In a BBC interview, Ivan Simonovic said the towns of Bor and Bentiu - which had changed hands a number of times - were now "ghost towns".
He was speaking after visiting South Sudan to prepare a report for the UN.
Several thousand people are believed to have been killed over the past month in the conflict between the government and the rebels.'Looted and burned'
Mr Simonovic told the BBC that both government soldiers and rebels had committed atrocities.
"The level of involvement in the atrocities was different in different locations."Destruction of Rubkona, Unity State
- Satellite images obtained by the UN on 2 January and 13 January show the destruction of the northern town of Rubkona, not far from Bentiu, an area that has seen heavy fighting
- Preliminary UN analysis concludes the majority of the town was destroyed, primarily by fire.

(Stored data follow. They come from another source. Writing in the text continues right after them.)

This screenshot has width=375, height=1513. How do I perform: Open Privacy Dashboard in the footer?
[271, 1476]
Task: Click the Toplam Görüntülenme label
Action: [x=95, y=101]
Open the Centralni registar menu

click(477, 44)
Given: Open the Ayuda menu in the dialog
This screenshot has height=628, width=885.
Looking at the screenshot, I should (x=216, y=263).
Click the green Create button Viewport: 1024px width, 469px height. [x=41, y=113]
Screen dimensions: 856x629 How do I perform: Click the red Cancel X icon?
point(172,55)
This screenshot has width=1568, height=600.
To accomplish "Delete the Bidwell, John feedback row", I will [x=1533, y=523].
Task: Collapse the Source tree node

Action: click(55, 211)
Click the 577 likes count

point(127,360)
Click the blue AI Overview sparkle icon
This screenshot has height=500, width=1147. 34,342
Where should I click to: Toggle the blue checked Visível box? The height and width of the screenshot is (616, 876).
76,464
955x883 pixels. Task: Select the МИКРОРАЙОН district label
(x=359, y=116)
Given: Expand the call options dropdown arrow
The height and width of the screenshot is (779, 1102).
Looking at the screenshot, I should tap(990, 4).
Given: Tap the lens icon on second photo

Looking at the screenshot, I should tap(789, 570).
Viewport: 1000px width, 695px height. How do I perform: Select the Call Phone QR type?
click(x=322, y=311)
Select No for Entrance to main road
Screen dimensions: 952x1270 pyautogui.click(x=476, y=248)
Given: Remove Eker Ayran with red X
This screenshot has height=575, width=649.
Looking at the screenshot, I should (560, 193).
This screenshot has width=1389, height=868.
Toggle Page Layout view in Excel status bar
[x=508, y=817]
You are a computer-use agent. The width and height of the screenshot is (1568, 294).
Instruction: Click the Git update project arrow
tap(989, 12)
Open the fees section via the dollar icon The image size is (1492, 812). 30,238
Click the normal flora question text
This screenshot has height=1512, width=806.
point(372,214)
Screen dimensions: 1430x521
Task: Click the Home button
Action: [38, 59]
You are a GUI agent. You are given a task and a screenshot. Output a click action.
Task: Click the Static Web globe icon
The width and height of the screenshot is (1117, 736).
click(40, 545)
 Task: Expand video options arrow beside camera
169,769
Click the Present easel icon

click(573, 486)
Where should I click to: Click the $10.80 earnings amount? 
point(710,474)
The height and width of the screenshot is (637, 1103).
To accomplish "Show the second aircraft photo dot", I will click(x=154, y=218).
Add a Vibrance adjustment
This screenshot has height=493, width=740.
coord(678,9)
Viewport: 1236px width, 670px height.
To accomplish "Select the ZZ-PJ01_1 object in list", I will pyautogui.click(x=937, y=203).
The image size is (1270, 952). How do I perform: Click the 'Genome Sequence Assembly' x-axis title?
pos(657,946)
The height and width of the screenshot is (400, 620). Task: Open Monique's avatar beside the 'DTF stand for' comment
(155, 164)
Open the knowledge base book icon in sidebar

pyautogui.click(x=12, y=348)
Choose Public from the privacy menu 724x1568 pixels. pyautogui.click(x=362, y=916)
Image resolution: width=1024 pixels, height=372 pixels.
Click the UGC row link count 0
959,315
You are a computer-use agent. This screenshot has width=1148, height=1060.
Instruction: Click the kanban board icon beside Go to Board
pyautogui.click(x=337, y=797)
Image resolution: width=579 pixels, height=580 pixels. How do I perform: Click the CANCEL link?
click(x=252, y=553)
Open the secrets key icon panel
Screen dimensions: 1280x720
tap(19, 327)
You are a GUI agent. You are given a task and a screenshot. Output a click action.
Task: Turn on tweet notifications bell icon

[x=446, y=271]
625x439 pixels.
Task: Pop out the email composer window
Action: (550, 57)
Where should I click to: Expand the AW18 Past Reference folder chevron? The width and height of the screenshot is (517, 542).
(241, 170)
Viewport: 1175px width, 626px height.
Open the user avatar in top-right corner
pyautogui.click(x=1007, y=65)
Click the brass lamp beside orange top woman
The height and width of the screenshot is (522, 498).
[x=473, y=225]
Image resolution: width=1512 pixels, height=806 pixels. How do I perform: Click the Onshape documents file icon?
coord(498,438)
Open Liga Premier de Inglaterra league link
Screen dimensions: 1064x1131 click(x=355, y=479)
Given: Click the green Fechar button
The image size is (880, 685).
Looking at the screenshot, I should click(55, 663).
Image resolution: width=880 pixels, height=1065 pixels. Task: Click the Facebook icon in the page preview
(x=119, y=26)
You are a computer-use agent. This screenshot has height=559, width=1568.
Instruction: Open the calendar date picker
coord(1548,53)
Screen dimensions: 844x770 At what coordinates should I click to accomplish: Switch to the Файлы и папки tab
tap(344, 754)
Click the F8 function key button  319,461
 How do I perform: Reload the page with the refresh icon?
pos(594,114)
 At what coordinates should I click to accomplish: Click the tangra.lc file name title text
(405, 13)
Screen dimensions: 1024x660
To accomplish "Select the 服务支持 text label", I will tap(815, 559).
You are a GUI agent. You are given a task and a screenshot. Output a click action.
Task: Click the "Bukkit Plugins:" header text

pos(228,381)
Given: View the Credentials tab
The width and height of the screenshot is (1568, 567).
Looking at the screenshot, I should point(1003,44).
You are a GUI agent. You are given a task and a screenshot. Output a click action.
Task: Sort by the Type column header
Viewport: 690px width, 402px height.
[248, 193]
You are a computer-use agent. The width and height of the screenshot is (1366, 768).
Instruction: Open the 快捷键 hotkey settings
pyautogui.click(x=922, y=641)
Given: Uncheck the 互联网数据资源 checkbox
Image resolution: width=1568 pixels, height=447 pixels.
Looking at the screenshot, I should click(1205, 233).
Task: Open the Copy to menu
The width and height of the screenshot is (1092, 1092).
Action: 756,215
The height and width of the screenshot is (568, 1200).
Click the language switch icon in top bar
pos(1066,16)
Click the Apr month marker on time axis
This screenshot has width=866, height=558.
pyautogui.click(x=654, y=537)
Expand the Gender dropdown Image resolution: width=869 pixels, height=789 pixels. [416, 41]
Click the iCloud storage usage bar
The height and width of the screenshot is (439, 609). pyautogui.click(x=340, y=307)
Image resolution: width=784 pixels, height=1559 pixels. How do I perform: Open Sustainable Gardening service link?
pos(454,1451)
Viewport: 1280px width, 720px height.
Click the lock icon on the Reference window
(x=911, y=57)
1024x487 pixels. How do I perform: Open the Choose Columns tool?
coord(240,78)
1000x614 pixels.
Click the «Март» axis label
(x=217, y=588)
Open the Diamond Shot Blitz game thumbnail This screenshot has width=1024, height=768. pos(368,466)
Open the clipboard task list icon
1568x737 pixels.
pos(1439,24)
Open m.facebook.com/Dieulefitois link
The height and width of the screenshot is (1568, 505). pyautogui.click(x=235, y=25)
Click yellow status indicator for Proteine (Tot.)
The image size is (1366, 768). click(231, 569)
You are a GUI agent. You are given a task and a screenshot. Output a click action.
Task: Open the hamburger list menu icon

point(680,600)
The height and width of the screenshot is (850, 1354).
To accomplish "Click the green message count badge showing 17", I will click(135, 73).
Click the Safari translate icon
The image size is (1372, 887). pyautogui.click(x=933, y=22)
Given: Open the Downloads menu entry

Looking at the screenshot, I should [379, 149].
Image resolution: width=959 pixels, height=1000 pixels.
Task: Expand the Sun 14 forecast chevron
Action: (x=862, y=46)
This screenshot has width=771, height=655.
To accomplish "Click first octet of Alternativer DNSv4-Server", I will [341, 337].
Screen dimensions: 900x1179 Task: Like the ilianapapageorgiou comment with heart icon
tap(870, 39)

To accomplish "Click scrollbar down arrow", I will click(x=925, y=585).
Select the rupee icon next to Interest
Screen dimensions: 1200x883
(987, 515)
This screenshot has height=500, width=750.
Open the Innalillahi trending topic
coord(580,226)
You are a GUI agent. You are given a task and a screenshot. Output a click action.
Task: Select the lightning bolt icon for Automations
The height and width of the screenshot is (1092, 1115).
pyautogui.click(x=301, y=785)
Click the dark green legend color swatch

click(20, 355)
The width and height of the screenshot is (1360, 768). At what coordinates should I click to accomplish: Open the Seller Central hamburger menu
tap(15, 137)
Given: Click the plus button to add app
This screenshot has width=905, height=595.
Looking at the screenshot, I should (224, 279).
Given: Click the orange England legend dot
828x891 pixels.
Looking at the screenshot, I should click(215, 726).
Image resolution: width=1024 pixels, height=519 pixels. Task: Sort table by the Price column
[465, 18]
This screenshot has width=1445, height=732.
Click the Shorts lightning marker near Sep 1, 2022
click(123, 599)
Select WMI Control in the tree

Almost 4,000 burned or other damaged buildings were identified in the area
- The UN says there is also evidence of looting, with piles of debris in multiple locations
Mr Simonovic said that worst-affected were the southern town of Bor, and Bentiu in the north of the country.
"Bor is empty and Bentiu does not exist anymore; it has been wiped out. It has not been only looted, it has been burned," Mr Simonovic told the BBC.
"You can find citizens only in camps for displaced persons. What is appalling is that you have an ethnicised truth, how conflict began, who is targeting civilians.
He said there had been reports of "mass killings, extra-judicial killings, arbitrary detention, enforced disappearances, sexual violence, widespread destruction and looting of property and use of the children in conflict".
"I do think it is essential to have an enhanced monitoring and reporting on atrocities that have taken place."
In the capital, Juba, there were allegations of large numbers rounded up and killed because of their ethnicity.
Mr Simonovic said his team's report would be released in a couple of weeks' time.
Meanwhile, medical charity Medecins Sans Frontieres said it had been forced to suspend its aid efforts in the town of Malakal following the looting of its compounds.
The conflict broke out on 15 December, when President Salva Kiir accused his former deputy Riek Machar of plotting a coup - charges he denies.
The dispute has seen killings along ethnic lines - Mr Kiir is a member of the Dinka community, the country's largest, while Mr Machar is from the Nuer ethnic group.